Rio Tinto Continues Iron Ore Port Expansions



The Robe River Iron Associate partners approved an $860-million
expansion of the Cape Lambert iron ore export port in Western
Australia's Pilbara region. The expansion will boost port capacity
to 80 million mt/y from 55 million. Rio Tinto said its share of the
expansion costs will be $456 million.
Rio Tinto announced a further expansion of its iron ore export capacity in the Pilbara region of Western Australia. Nameplate annual capacity at the Cape Lambert port will be increased from 55 to 80 million mt for an investment of $860 million (Rio Tinto share $456 million). Upon completion of the expansion, scheduled for the fourth quarter of 2008, Rio Tinto said its mine, rail and port capacity in Pilbara will be matched, and capable of exporting 220 million mt/y.
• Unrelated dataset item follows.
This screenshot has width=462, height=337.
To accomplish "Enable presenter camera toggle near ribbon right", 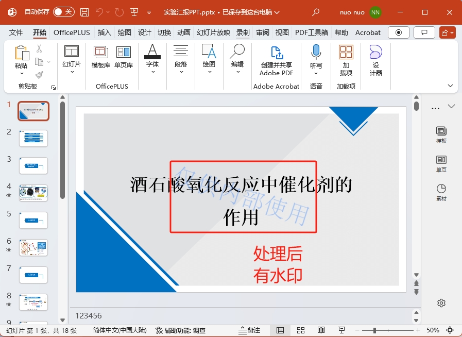I will (x=399, y=32).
The port at Cape Lambert is owned by Robe River Iron Associates and is operated by Pilbara Iron, a subsidiary of Rio Tinto. Robe River Iron Associates is jointly owned by Rio Tinto (53%), Mitsui Iron Ore Development (33%), Nippon Steel Australia (10.5%) and Sumitomo Metal Australia (3.5%). Rio Tinto has completed the first stage of an upgrade, which began in 2003, to its Parker Point port in Dampier which increased annual capacity from 74 to 116 million mt. Work is continuing on the second stage at Parker Point, which by late 2007 will increase capacity at Dampier to 140 million mt/y. A further $130 million will be invested in sustaining and environmental capital works at the Cape Lambert port to support the increased levels of production. The Cape Lambert upgrade brings Rio Tinto’s expenditure in Pilbara on infrastructure projects and facilities development to roughly S$5 billion since 2003.